**EXERCISE REQUIREMENTS:** Starting with the opening line of the material, restate every line word for word, and end on the line containing "Click the Sign".

**DATASET ENTRIES:**
■ ■ ■ ■

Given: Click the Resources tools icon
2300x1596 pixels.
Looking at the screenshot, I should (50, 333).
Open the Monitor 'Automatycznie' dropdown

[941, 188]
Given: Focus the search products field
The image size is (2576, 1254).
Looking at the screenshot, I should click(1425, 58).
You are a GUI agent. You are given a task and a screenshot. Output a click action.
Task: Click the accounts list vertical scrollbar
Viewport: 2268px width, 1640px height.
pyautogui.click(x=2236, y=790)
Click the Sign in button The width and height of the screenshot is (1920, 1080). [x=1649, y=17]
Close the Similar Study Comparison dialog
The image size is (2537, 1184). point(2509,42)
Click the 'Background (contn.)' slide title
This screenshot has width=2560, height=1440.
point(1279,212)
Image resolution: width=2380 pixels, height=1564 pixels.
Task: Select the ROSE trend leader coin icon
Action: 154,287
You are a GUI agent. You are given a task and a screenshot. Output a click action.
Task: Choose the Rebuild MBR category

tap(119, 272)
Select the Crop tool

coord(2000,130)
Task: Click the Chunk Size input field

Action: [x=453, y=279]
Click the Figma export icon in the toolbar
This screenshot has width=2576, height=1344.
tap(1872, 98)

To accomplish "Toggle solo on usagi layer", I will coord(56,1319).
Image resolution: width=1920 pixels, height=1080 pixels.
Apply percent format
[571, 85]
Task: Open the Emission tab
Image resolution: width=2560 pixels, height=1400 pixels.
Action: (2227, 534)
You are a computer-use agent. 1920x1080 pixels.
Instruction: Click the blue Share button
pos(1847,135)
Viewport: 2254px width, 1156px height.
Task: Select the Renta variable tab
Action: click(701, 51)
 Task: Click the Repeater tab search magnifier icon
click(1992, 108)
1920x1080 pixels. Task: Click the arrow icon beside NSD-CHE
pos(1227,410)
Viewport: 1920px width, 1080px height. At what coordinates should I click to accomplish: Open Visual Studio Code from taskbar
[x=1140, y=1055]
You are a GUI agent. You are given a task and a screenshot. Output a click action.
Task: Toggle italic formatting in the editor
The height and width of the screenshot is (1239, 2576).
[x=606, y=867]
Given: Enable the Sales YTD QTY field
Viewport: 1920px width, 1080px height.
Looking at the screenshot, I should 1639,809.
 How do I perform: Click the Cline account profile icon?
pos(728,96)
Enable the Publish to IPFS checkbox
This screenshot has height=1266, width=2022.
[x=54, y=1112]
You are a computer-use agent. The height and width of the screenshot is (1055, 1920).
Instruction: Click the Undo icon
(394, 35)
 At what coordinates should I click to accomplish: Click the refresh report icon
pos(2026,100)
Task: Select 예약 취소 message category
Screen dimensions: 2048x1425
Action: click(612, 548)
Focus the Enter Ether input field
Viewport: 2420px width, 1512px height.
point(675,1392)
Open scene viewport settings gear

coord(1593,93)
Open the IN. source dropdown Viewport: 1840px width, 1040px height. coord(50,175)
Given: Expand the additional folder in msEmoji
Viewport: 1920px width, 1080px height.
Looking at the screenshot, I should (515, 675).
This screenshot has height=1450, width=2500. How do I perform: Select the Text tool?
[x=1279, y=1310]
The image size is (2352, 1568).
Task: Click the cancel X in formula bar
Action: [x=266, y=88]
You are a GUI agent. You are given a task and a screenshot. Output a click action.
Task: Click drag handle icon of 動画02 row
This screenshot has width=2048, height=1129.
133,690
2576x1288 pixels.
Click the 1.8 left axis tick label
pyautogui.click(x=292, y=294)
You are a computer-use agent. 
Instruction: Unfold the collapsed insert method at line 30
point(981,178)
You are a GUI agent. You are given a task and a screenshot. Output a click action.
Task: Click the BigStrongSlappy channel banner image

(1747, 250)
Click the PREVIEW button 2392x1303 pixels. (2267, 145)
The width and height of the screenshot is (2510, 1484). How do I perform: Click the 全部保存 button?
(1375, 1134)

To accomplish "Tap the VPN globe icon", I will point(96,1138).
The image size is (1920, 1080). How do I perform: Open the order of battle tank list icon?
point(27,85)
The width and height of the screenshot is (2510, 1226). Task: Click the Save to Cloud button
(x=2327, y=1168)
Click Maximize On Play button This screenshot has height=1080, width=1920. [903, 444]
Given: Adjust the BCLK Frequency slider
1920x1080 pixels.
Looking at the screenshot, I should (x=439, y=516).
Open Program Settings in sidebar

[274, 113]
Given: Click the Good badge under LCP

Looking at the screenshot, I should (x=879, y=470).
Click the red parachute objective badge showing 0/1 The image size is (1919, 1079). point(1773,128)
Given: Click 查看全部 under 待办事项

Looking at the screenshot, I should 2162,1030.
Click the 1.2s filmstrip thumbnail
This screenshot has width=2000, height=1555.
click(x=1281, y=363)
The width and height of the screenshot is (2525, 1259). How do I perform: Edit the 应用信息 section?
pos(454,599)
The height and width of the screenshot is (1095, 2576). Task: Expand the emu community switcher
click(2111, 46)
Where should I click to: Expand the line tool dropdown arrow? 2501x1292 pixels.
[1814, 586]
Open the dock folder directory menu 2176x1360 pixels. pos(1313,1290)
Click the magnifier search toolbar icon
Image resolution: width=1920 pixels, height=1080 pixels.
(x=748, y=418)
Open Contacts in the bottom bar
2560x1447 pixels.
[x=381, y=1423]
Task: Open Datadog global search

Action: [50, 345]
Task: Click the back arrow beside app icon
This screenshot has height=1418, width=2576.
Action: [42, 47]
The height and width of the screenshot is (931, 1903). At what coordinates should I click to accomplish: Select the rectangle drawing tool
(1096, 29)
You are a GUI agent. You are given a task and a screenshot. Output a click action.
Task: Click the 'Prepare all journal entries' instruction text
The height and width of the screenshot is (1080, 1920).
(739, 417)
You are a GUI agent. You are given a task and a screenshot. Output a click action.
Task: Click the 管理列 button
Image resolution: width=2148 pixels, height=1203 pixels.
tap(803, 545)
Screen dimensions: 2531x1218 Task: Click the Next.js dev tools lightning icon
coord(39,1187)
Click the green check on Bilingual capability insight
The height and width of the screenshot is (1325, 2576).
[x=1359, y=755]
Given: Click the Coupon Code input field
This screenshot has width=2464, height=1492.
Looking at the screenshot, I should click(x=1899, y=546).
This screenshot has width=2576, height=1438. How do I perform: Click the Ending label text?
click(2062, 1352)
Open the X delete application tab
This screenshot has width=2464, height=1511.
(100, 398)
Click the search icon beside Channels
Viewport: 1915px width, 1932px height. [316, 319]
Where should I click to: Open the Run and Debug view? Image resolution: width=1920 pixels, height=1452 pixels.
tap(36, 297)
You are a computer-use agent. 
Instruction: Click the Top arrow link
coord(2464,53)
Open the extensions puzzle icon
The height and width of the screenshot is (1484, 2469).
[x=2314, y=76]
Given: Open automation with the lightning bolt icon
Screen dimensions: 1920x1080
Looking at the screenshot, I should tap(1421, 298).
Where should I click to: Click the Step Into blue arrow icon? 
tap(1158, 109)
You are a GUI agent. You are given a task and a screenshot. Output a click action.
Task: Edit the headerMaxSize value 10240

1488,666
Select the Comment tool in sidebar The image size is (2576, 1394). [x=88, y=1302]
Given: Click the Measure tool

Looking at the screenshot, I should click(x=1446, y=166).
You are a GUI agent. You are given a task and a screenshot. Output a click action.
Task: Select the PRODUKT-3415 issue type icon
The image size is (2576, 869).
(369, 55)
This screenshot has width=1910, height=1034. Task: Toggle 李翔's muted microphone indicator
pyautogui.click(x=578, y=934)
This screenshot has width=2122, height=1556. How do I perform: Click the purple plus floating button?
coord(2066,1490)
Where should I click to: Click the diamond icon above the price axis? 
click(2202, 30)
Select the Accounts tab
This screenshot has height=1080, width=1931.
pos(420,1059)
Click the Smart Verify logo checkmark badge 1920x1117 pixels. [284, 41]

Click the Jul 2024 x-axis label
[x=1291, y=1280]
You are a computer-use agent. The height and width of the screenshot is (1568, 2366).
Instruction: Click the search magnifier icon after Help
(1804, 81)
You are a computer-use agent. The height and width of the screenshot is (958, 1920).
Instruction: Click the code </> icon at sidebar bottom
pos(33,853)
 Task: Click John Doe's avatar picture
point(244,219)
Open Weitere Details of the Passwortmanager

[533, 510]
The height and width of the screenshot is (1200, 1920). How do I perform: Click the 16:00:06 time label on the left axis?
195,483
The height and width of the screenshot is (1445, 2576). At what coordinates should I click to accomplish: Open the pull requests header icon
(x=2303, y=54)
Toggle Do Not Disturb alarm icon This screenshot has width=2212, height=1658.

■ ■ ■ ■

**RESULT BELOW:**
Given: Click the Resources tools icon
2300x1596 pixels.
Looking at the screenshot, I should (50, 333).
Open the Monitor 'Automatycznie' dropdown

[941, 188]
Given: Focus the search products field
The image size is (2576, 1254).
Looking at the screenshot, I should click(1425, 58).
You are a GUI agent. You are given a task and a screenshot. Output a click action.
Task: Click the accounts list vertical scrollbar
Viewport: 2268px width, 1640px height.
pyautogui.click(x=2236, y=790)
Click the Sign in button The width and height of the screenshot is (1920, 1080). [x=1649, y=17]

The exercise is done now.